Mexico_presidential_candidates
Ruling-party candidate Claudia Sheinbaum (L) and opposition hopeful Xochitl Galvez are leading Mexico's presidential race AFP

With Mexico all set to vote in the upcoming presidential elections on June 2, the candidates have vowed to tackle organized crime in the country.

The presidential candidates include Claudia Sheinbaum, representing a coalition led by the ruling party Morena; Xóchitl Gálvez, leading the Force and Heart for Mexico coalition (Fuerza y Corazón por México) and Jorge Álvarez Máynez of Center-left party, Citizen Movement (Movimiento Ciudadano).

Based on manifestos, public statements, and appearances in the last of three presidential debates held on May 19, here is how each candidate has vowed to deal with organized criminal gangs, who still have a lot of power over territories and communities in the country.

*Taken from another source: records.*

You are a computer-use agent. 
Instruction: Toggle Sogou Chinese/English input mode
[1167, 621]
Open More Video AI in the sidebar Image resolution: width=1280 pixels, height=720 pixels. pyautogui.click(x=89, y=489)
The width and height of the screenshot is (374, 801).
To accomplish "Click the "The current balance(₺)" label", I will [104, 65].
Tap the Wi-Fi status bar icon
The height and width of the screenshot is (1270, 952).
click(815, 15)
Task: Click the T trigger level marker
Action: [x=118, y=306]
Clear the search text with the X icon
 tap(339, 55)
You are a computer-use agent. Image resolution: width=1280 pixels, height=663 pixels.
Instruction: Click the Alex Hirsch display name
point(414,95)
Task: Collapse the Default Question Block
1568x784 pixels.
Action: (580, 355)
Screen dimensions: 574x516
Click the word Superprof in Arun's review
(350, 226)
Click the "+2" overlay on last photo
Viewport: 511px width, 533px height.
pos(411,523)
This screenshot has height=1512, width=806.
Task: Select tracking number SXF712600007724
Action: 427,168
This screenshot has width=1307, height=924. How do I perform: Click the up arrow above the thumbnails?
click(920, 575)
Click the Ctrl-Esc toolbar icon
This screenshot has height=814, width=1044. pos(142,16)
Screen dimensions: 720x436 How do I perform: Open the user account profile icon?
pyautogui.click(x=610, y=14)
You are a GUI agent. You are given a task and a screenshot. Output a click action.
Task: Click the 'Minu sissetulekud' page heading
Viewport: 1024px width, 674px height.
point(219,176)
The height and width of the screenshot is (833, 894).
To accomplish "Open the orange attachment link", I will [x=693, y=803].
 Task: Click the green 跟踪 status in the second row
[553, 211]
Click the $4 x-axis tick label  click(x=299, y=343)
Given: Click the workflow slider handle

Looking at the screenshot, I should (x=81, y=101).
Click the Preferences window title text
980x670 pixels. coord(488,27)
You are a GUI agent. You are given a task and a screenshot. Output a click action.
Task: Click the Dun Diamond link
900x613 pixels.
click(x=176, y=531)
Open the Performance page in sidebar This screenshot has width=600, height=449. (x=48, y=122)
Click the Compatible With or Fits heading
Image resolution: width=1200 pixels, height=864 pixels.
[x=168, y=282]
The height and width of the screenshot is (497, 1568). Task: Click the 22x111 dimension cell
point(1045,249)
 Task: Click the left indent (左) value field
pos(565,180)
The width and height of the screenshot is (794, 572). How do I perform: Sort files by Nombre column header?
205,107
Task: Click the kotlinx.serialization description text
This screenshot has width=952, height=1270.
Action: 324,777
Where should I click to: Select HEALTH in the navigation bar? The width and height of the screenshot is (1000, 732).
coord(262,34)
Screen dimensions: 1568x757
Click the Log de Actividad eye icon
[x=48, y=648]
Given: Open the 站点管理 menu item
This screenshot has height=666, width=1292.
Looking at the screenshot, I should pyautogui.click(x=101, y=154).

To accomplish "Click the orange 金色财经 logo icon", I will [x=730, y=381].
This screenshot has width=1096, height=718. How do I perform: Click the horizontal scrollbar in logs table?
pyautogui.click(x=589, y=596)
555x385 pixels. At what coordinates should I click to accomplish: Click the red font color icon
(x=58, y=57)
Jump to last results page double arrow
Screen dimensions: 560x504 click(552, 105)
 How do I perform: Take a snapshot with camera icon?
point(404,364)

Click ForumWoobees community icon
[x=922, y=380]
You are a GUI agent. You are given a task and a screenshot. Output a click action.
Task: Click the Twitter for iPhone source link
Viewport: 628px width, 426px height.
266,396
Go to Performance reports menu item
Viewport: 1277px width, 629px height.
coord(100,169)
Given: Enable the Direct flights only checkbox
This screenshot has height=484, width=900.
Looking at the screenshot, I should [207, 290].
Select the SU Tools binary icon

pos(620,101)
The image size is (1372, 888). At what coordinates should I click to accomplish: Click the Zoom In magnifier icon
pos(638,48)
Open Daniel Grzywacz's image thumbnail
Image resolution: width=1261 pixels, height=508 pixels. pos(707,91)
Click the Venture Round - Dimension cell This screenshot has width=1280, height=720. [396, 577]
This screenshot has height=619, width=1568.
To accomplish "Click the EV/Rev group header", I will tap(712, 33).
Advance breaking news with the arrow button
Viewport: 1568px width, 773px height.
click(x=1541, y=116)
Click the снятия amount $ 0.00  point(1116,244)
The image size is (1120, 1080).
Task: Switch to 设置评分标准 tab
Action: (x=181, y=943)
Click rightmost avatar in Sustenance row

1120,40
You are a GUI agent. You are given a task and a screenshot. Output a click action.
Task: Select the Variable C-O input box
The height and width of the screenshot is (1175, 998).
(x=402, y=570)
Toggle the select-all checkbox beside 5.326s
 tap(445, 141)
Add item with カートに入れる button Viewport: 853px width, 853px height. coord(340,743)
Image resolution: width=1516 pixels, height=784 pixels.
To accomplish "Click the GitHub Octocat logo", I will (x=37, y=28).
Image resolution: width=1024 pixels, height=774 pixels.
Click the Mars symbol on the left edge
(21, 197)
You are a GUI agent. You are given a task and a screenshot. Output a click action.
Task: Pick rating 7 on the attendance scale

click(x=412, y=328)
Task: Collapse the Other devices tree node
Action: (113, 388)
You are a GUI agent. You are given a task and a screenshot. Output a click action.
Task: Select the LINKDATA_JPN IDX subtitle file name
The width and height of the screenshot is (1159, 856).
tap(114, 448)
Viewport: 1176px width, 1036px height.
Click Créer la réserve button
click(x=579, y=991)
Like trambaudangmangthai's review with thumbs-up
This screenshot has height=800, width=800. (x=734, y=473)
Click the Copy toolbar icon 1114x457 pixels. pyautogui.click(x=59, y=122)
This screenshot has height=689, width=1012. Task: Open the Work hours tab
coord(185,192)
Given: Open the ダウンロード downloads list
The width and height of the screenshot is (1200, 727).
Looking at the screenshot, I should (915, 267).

Some of these groups have become more involved in their drug trafficking and money laundering activities, while the others are embroiled in more predatory practices, such as kidnapping and extortion.

Sheinbaum, who is leading in the polls, vowed to address the root cause of organized crime with the help of social programs created by the current President, Andrés Manuel López Obrador, noting that these programs aim to give young people better chances of employment and prevent them from joining criminal groups.

"We are going to rescue young people from the clutches of criminal gangs, and we're going to give them support," Sheinbaum said on May 19, Insight Crime reported.

Whereas, Máynez said he wants to set up a national system that focuses on human rights and helps people for social reinsertion, which includes supporting young people to leave criminal gangs. However, he didn't mention the plan of action to do so.

Gálvez, on the other hand, said the National Guard should be led by civilians, not the military. She explained that this would help increase the size of the National Guard unit, and suggested making a new security system, where different parts of the government and regular people work together better.

"[The armed forces] will defend Mexico from the main threat to our sovereignty: the territorial control of organized crime," Gálvez said during one of her speeches in Zacatecas state in early March.